● EXERCISE
Reproduce, word for word, the part of the pyparsing discussion below between "I often use" and "it *does* work.", inclusive.

I often use hyperbole to emphasize a point. I honestly mean no offense.
That comment wasn't even meant to be fair, I was hoping to be provocative...


> You really got me thinking more about how this recursion actually
> behaves, especially with respect to elements such as OneOrMore. Your
> original question is really quite common, and up until now, my stock
> answer has been to use negative lookahead. The expression you posted
> is the first time I've seen this solution, and it *does* work.


I'm glad I got you thinking! I'd hate to be another newbie with another
of a thousand questions answered in the FAQ....
Hey, are you the author of pyparsing?


> I was all set to write a cocky response on why your expression
> wouldn't work. I've seen it many times before, where people (usually
> coming from EBNF experience) implement listOfXs = OneOrMore(x) as:
>
> listOfXs = Forward()
> listOfXs << ( x + listOfXs | x )
>
> Actually, what they usually write is:
>
> listOfXs << ( listOfXs + x )
>
> but this sends pyparsing into a recursive tailspin.

● DATA PROVIDED
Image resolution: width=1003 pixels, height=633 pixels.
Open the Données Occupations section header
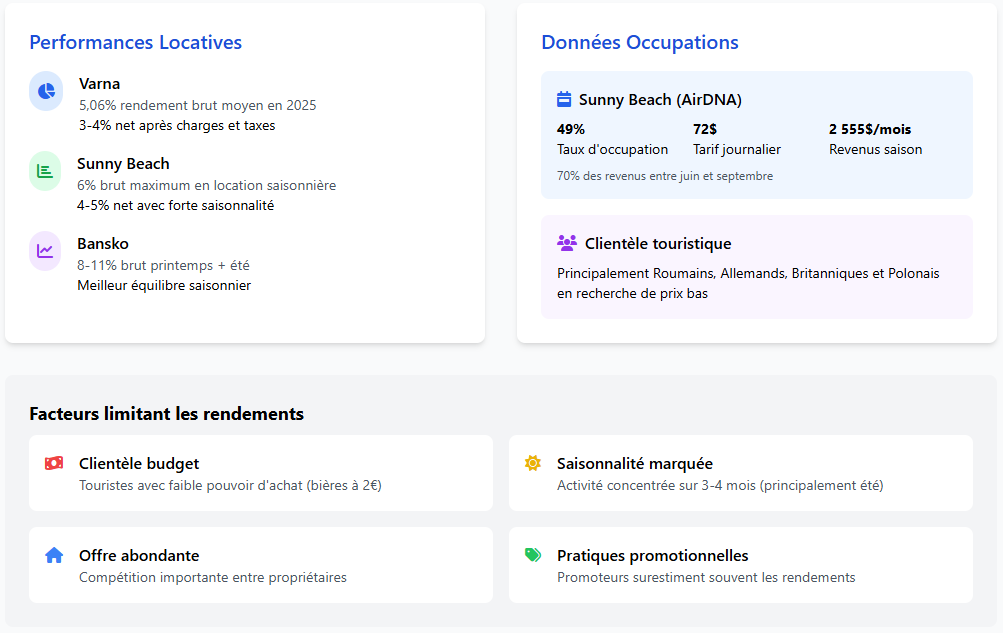click(x=639, y=42)
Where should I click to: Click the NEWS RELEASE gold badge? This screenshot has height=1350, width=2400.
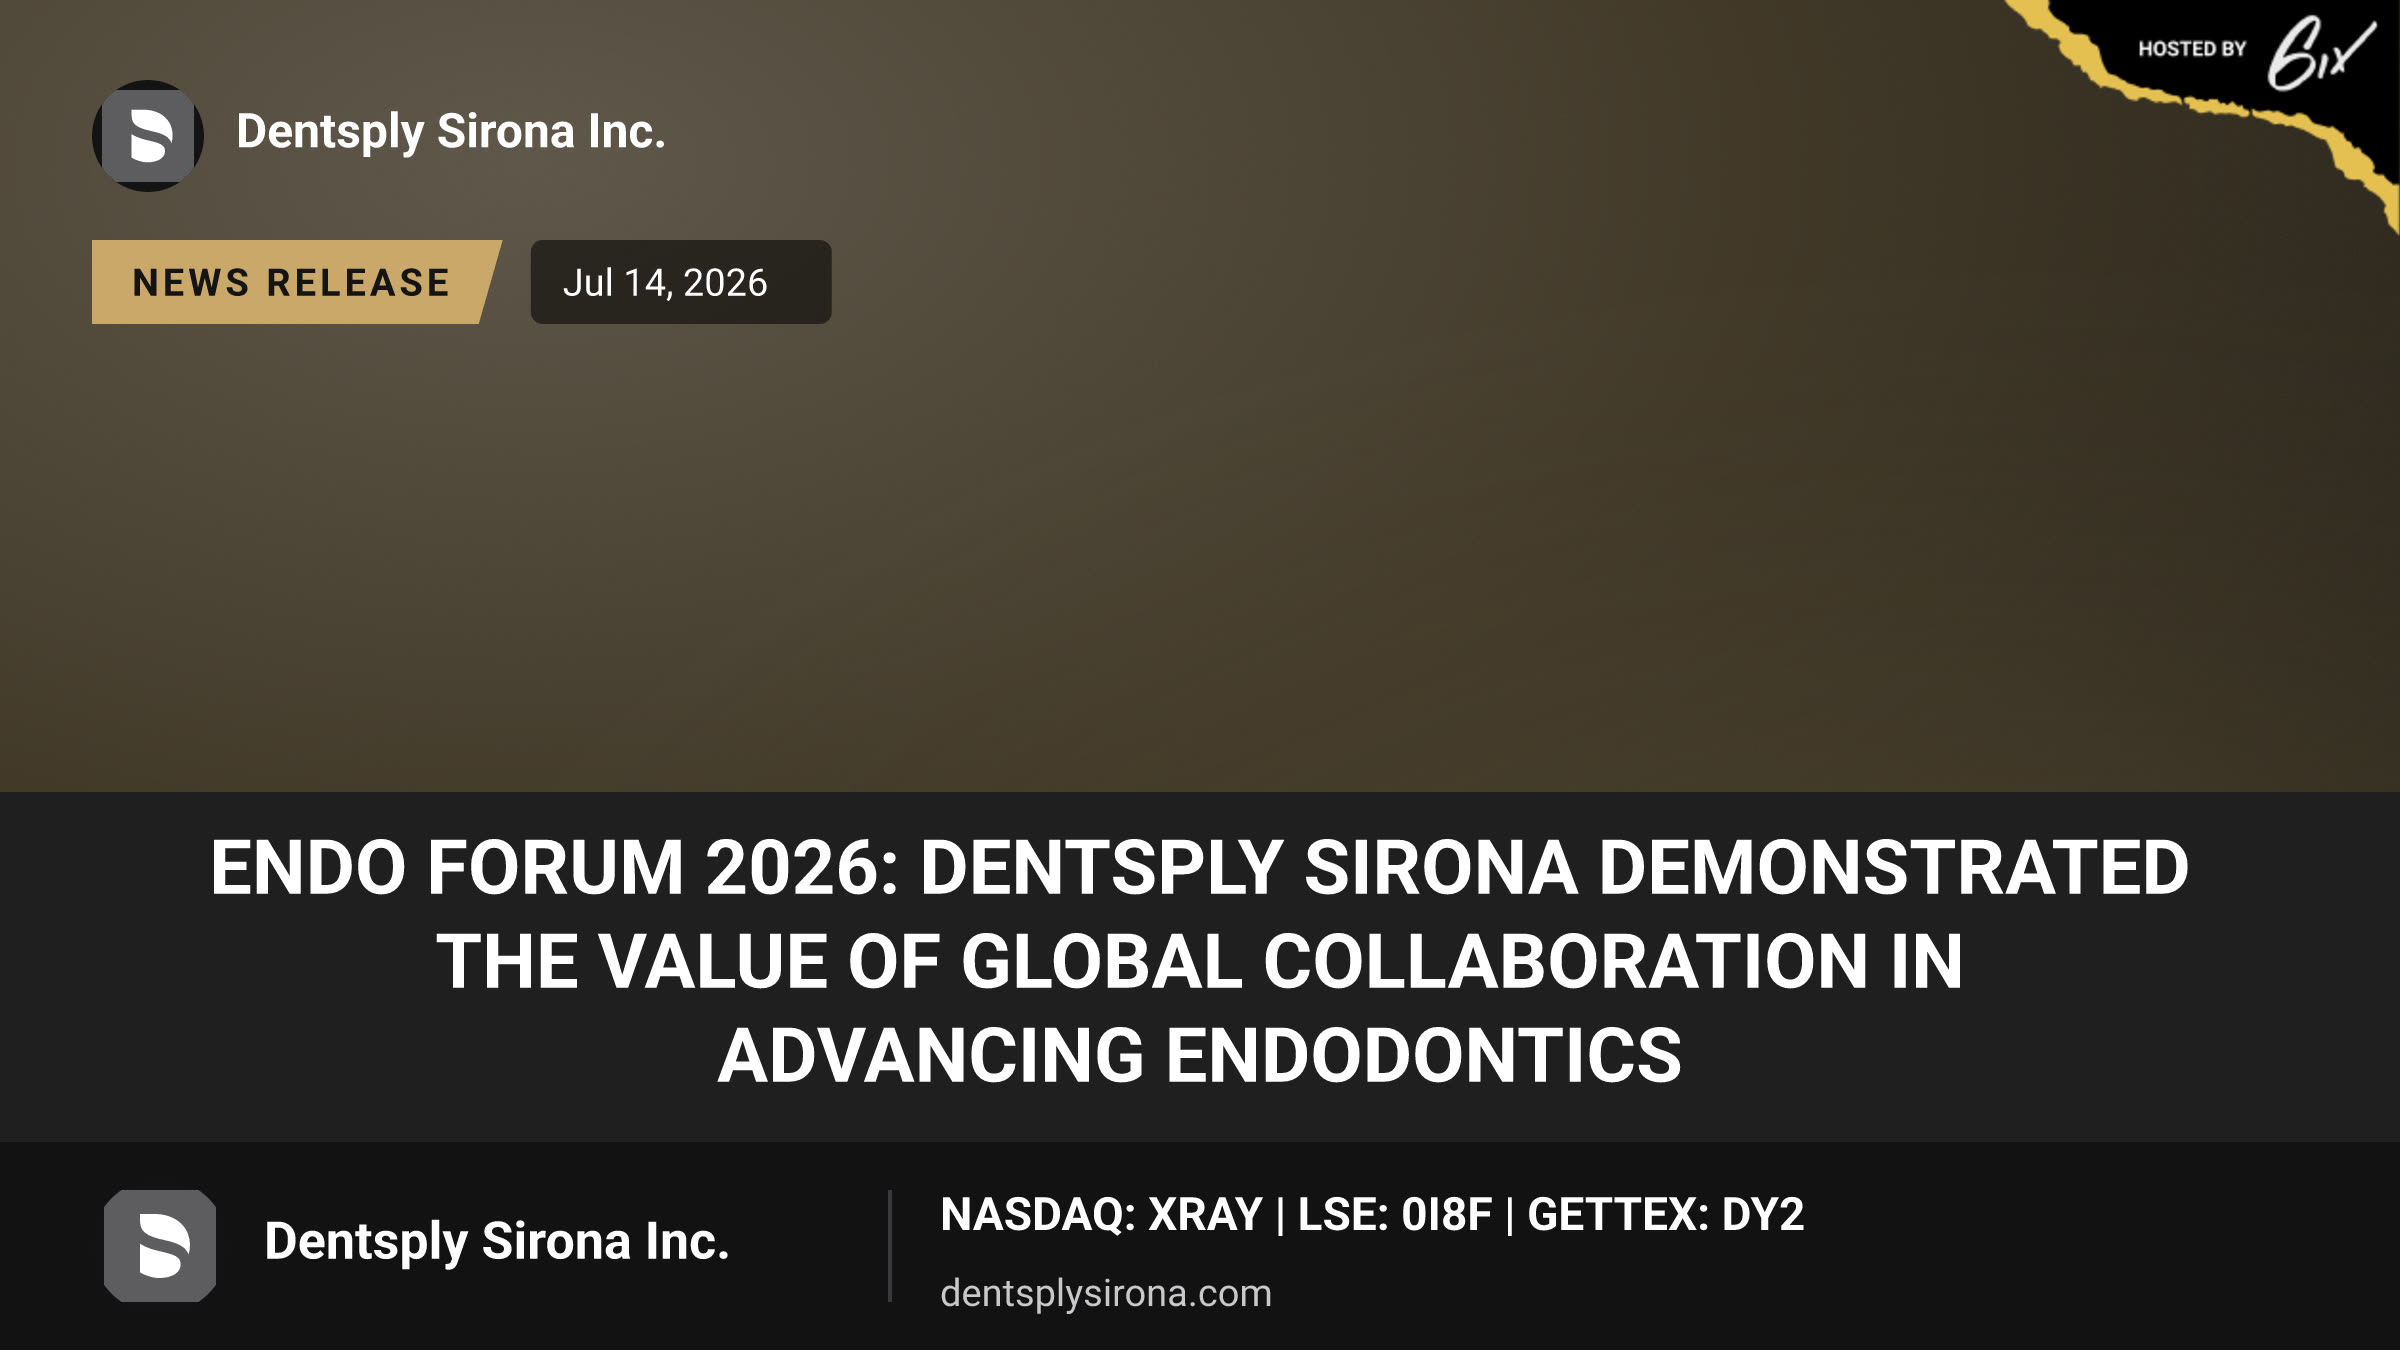tap(296, 282)
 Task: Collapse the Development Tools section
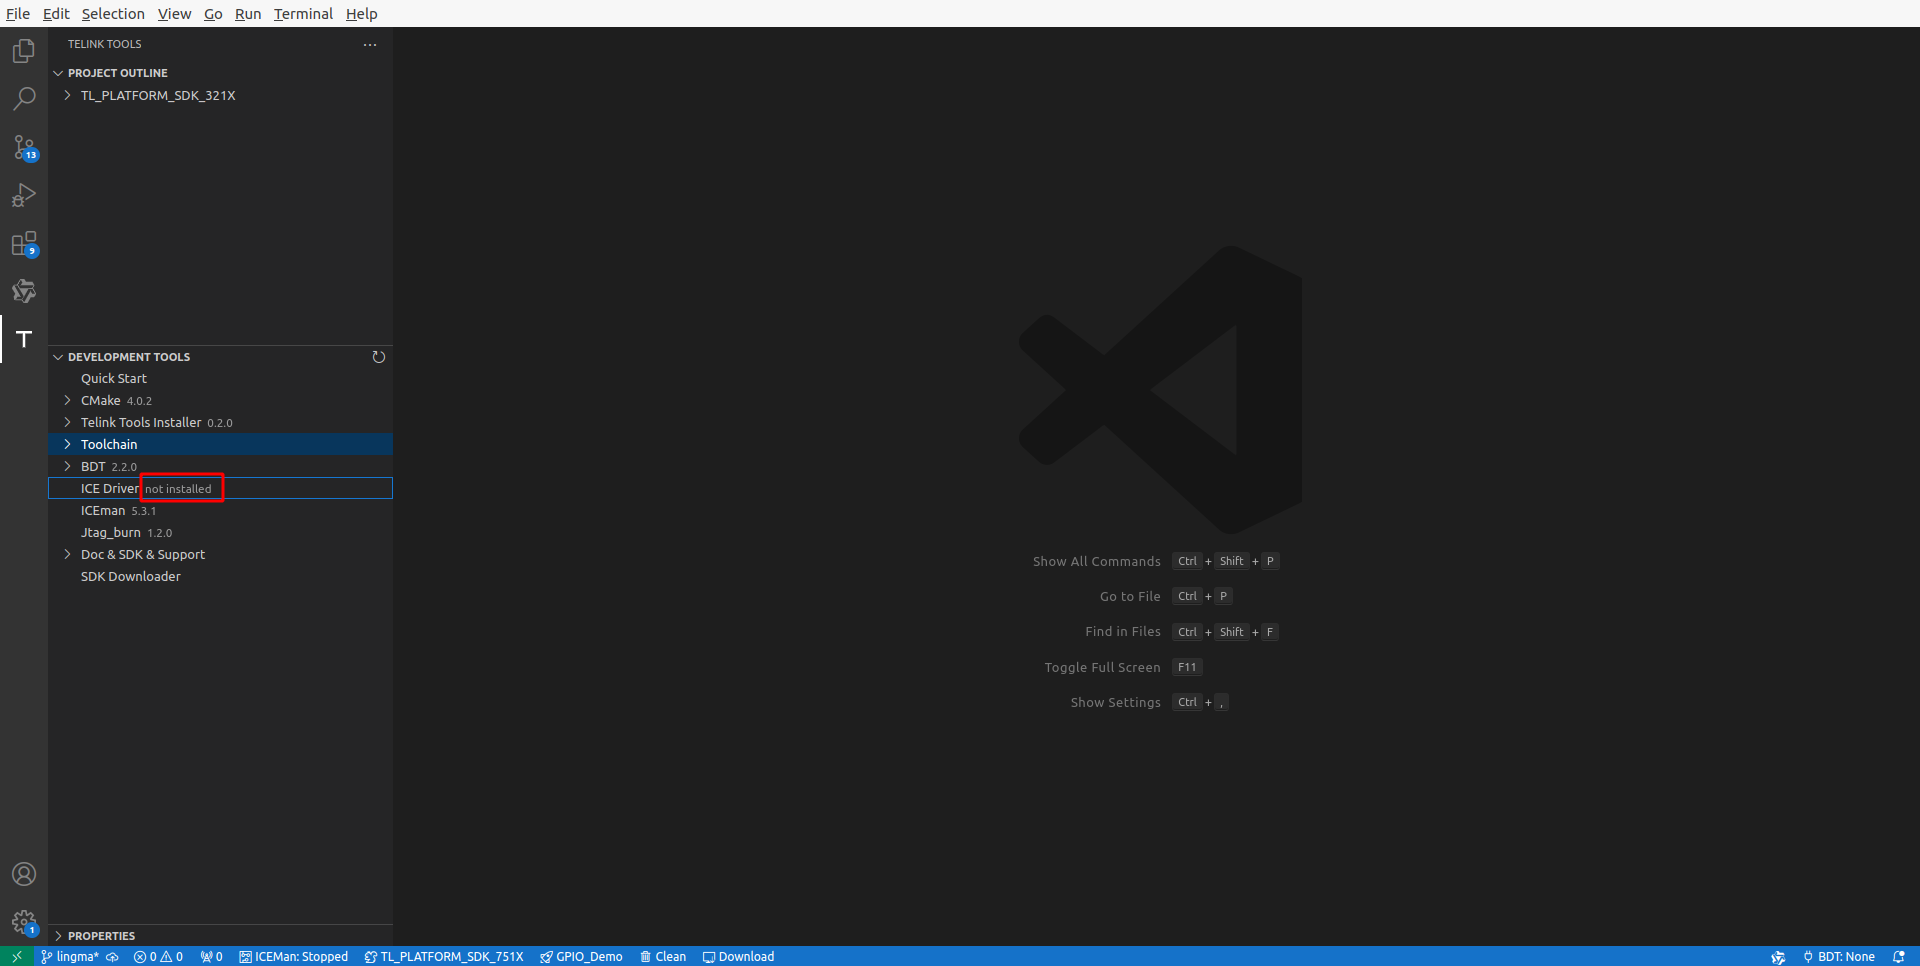click(58, 356)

● TASK RESPONSE
I often use hyperbole to emphasize a point. I honestly mean no offense.
That comment wasn't even meant to be fair, I was hoping to be provocative...


> You really got me thinking more about how this recursion actually
> behaves, especially with respect to elements such as OneOrMore. Your
> original question is really quite common, and up until now, my stock
> answer has been to use negative lookahead. The expression you posted
> is the first time I've seen this solution, and it *does* work.